Problem
The records that follow are to be repeated exactly, in full.

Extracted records

_ _ _ _ _

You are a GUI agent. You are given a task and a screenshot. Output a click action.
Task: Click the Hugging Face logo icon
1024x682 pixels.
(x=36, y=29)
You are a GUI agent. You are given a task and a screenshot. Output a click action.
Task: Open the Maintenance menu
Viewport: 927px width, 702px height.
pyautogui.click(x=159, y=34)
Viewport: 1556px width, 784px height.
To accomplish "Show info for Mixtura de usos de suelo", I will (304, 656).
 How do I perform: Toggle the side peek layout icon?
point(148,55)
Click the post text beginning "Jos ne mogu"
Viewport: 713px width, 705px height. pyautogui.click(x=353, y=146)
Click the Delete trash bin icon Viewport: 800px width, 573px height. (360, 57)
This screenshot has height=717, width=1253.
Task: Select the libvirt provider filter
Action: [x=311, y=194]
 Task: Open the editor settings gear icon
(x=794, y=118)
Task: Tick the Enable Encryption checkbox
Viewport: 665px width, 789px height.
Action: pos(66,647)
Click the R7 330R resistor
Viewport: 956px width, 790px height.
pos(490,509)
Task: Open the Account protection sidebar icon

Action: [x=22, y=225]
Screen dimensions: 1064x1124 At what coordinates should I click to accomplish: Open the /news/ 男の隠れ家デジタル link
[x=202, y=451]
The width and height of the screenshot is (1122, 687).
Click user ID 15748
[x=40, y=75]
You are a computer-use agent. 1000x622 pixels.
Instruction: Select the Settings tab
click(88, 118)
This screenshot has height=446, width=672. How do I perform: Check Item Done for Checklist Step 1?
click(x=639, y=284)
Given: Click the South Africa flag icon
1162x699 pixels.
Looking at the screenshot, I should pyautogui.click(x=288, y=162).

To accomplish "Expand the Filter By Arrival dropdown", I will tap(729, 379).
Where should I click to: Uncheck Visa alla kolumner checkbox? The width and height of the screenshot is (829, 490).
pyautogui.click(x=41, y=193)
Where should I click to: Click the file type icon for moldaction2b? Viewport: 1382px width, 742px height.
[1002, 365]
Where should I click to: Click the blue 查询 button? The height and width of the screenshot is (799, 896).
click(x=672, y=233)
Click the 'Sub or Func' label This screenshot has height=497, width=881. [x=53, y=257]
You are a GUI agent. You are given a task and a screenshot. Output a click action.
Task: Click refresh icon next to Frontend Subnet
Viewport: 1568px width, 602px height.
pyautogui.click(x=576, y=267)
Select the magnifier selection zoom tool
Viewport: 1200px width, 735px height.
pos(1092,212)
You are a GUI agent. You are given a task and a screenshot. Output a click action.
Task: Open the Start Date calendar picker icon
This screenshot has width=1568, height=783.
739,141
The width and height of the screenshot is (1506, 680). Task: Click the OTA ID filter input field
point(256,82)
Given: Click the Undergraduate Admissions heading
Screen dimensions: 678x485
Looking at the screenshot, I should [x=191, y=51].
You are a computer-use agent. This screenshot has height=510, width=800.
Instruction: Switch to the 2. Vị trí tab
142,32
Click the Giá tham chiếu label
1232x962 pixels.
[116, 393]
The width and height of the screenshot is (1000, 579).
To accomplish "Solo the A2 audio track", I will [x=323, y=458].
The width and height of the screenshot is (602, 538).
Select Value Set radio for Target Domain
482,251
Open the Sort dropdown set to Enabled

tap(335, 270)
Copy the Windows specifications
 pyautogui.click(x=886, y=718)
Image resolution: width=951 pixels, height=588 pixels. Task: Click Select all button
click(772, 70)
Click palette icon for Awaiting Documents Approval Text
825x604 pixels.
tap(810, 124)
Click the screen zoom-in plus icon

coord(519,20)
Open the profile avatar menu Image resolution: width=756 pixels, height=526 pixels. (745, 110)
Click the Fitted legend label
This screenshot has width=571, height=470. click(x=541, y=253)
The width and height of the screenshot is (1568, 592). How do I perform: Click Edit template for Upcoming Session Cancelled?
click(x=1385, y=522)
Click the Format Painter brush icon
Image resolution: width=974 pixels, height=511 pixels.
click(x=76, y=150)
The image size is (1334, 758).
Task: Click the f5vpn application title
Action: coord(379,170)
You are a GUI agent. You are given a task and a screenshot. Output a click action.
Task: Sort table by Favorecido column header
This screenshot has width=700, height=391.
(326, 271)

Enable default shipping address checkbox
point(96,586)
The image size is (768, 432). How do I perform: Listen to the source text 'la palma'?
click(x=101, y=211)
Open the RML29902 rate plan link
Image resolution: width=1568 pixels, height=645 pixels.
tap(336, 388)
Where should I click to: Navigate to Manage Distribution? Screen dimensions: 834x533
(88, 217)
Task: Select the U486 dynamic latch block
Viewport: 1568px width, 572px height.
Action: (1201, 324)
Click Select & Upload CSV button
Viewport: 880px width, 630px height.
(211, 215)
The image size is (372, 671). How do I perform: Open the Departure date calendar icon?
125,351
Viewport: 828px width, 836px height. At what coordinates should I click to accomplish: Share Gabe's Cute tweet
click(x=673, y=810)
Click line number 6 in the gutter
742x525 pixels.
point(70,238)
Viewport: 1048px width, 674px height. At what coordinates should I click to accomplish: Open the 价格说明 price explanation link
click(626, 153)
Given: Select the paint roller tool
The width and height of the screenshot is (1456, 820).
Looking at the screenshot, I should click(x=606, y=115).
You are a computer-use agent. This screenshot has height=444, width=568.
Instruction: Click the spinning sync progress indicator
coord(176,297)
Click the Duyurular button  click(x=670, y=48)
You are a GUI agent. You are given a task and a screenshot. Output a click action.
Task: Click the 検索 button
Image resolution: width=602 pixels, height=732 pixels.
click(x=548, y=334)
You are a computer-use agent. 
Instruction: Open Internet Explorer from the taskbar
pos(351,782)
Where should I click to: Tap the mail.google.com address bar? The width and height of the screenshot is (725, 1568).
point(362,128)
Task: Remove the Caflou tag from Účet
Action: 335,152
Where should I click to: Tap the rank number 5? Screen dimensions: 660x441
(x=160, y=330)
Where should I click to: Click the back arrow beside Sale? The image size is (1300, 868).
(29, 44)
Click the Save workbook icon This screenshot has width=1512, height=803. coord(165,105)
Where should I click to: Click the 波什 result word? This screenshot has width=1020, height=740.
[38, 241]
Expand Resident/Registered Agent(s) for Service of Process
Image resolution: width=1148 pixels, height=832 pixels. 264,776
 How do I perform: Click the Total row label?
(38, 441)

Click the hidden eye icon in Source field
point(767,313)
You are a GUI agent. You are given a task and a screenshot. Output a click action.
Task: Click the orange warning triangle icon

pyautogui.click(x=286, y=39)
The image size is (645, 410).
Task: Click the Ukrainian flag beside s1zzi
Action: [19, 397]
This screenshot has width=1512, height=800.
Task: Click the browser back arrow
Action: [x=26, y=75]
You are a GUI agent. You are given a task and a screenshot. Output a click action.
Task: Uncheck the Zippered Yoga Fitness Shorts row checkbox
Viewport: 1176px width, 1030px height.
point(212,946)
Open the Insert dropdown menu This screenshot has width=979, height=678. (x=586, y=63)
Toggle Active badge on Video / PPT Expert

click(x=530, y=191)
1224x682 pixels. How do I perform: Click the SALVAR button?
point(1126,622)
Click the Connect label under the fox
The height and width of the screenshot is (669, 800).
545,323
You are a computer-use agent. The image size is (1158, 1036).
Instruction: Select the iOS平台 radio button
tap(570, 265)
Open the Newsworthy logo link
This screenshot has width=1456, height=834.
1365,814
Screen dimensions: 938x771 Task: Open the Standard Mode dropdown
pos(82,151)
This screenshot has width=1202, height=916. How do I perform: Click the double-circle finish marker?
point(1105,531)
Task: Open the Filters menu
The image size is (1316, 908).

_ _ _ _ _

Reply
You are a GUI agent. You are given a task and a screenshot. Output a click action.
Task: Click the Hugging Face logo icon
1024x682 pixels.
(x=36, y=29)
You are a GUI agent. You are given a task and a screenshot. Output a click action.
Task: Open the Maintenance menu
Viewport: 927px width, 702px height.
pyautogui.click(x=159, y=34)
Viewport: 1556px width, 784px height.
To accomplish "Show info for Mixtura de usos de suelo", I will (304, 656).
 How do I perform: Toggle the side peek layout icon?
point(148,55)
Click the post text beginning "Jos ne mogu"
Viewport: 713px width, 705px height. pyautogui.click(x=353, y=146)
Click the Delete trash bin icon Viewport: 800px width, 573px height. (360, 57)
This screenshot has height=717, width=1253.
Task: Select the libvirt provider filter
Action: [x=311, y=194]
 Task: Open the editor settings gear icon
(x=794, y=118)
Task: Tick the Enable Encryption checkbox
Viewport: 665px width, 789px height.
Action: pos(66,647)
Click the R7 330R resistor
Viewport: 956px width, 790px height.
pos(490,509)
Task: Open the Account protection sidebar icon

Action: [x=22, y=225]
Screen dimensions: 1064x1124 At what coordinates should I click to accomplish: Open the /news/ 男の隠れ家デジタル link
[x=202, y=451]
The width and height of the screenshot is (1122, 687).
Click user ID 15748
[x=40, y=75]
You are a computer-use agent. 1000x622 pixels.
Instruction: Select the Settings tab
click(88, 118)
This screenshot has height=446, width=672. How do I perform: Check Item Done for Checklist Step 1?
click(x=639, y=284)
Given: Click the South Africa flag icon
1162x699 pixels.
Looking at the screenshot, I should pyautogui.click(x=288, y=162).

To accomplish "Expand the Filter By Arrival dropdown", I will tap(729, 379).
Where should I click to: Uncheck Visa alla kolumner checkbox? The width and height of the screenshot is (829, 490).
pyautogui.click(x=41, y=193)
Where should I click to: Click the file type icon for moldaction2b? Viewport: 1382px width, 742px height.
[1002, 365]
Where should I click to: Click the blue 查询 button? The height and width of the screenshot is (799, 896).
click(x=672, y=233)
Click the 'Sub or Func' label This screenshot has height=497, width=881. [x=53, y=257]
You are a GUI agent. You are given a task and a screenshot. Output a click action.
Task: Click refresh icon next to Frontend Subnet
Viewport: 1568px width, 602px height.
pyautogui.click(x=576, y=267)
Select the magnifier selection zoom tool
Viewport: 1200px width, 735px height.
pos(1092,212)
You are a GUI agent. You are given a task and a screenshot. Output a click action.
Task: Open the Start Date calendar picker icon
This screenshot has width=1568, height=783.
739,141
The width and height of the screenshot is (1506, 680). Task: Click the OTA ID filter input field
point(256,82)
Given: Click the Undergraduate Admissions heading
Screen dimensions: 678x485
Looking at the screenshot, I should [x=191, y=51].
You are a computer-use agent. This screenshot has height=510, width=800.
Instruction: Switch to the 2. Vị trí tab
142,32
Click the Giá tham chiếu label
1232x962 pixels.
[116, 393]
The width and height of the screenshot is (1000, 579).
To accomplish "Solo the A2 audio track", I will [x=323, y=458].
The width and height of the screenshot is (602, 538).
Select Value Set radio for Target Domain
482,251
Open the Sort dropdown set to Enabled

tap(335, 270)
Copy the Windows specifications
 pyautogui.click(x=886, y=718)
Image resolution: width=951 pixels, height=588 pixels. Task: Click Select all button
click(772, 70)
Click palette icon for Awaiting Documents Approval Text
825x604 pixels.
tap(810, 124)
Click the screen zoom-in plus icon

coord(519,20)
Open the profile avatar menu Image resolution: width=756 pixels, height=526 pixels. (745, 110)
Click the Fitted legend label
This screenshot has width=571, height=470. click(x=541, y=253)
The width and height of the screenshot is (1568, 592). How do I perform: Click Edit template for Upcoming Session Cancelled?
click(x=1385, y=522)
Click the Format Painter brush icon
Image resolution: width=974 pixels, height=511 pixels.
click(x=76, y=150)
The image size is (1334, 758).
Task: Click the f5vpn application title
Action: coord(379,170)
You are a GUI agent. You are given a task and a screenshot. Output a click action.
Task: Sort table by Favorecido column header
This screenshot has width=700, height=391.
(326, 271)

Enable default shipping address checkbox
point(96,586)
The image size is (768, 432). How do I perform: Listen to the source text 'la palma'?
click(x=101, y=211)
Open the RML29902 rate plan link
Image resolution: width=1568 pixels, height=645 pixels.
tap(336, 388)
Where should I click to: Navigate to Manage Distribution? Screen dimensions: 834x533
(88, 217)
Task: Select the U486 dynamic latch block
Viewport: 1568px width, 572px height.
Action: (1201, 324)
Click Select & Upload CSV button
Viewport: 880px width, 630px height.
(211, 215)
The image size is (372, 671). How do I perform: Open the Departure date calendar icon?
125,351
Viewport: 828px width, 836px height. At what coordinates should I click to accomplish: Share Gabe's Cute tweet
click(x=673, y=810)
Click line number 6 in the gutter
742x525 pixels.
point(70,238)
Viewport: 1048px width, 674px height. At what coordinates should I click to accomplish: Open the 价格说明 price explanation link
click(626, 153)
Given: Select the paint roller tool
The width and height of the screenshot is (1456, 820).
Looking at the screenshot, I should click(x=606, y=115).
You are a computer-use agent. This screenshot has height=444, width=568.
Instruction: Click the spinning sync progress indicator
coord(176,297)
Click the Duyurular button  click(x=670, y=48)
You are a GUI agent. You are given a task and a screenshot. Output a click action.
Task: Click the 検索 button
Image resolution: width=602 pixels, height=732 pixels.
click(x=548, y=334)
You are a computer-use agent. 
Instruction: Open Internet Explorer from the taskbar
pos(351,782)
Where should I click to: Tap the mail.google.com address bar? The width and height of the screenshot is (725, 1568).
point(362,128)
Task: Remove the Caflou tag from Účet
Action: 335,152
Where should I click to: Tap the rank number 5? Screen dimensions: 660x441
(x=160, y=330)
Where should I click to: Click the back arrow beside Sale? The image size is (1300, 868).
(29, 44)
Click the Save workbook icon This screenshot has width=1512, height=803. coord(165,105)
Where should I click to: Click the 波什 result word? This screenshot has width=1020, height=740.
[38, 241]
Expand Resident/Registered Agent(s) for Service of Process
Image resolution: width=1148 pixels, height=832 pixels. 264,776
 How do I perform: Click the Total row label?
(38, 441)

Click the hidden eye icon in Source field
point(767,313)
You are a GUI agent. You are given a task and a screenshot. Output a click action.
Task: Click the orange warning triangle icon

pyautogui.click(x=286, y=39)
The image size is (645, 410).
Task: Click the Ukrainian flag beside s1zzi
Action: [19, 397]
This screenshot has width=1512, height=800.
Task: Click the browser back arrow
Action: [x=26, y=75]
You are a GUI agent. You are given a task and a screenshot. Output a click action.
Task: Uncheck the Zippered Yoga Fitness Shorts row checkbox
Viewport: 1176px width, 1030px height.
point(212,946)
Open the Insert dropdown menu This screenshot has width=979, height=678. (x=586, y=63)
Toggle Active badge on Video / PPT Expert

click(x=530, y=191)
1224x682 pixels. How do I perform: Click the SALVAR button?
point(1126,622)
Click the Connect label under the fox
The height and width of the screenshot is (669, 800).
545,323
You are a computer-use agent. The image size is (1158, 1036).
Instruction: Select the iOS平台 radio button
tap(570, 265)
Open the Newsworthy logo link
This screenshot has width=1456, height=834.
1365,814
Screen dimensions: 938x771 Task: Open the Standard Mode dropdown
pos(82,151)
This screenshot has width=1202, height=916. How do I perform: Click the double-circle finish marker?
point(1105,531)
Task: Open the Filters menu
The image size is (1316, 908).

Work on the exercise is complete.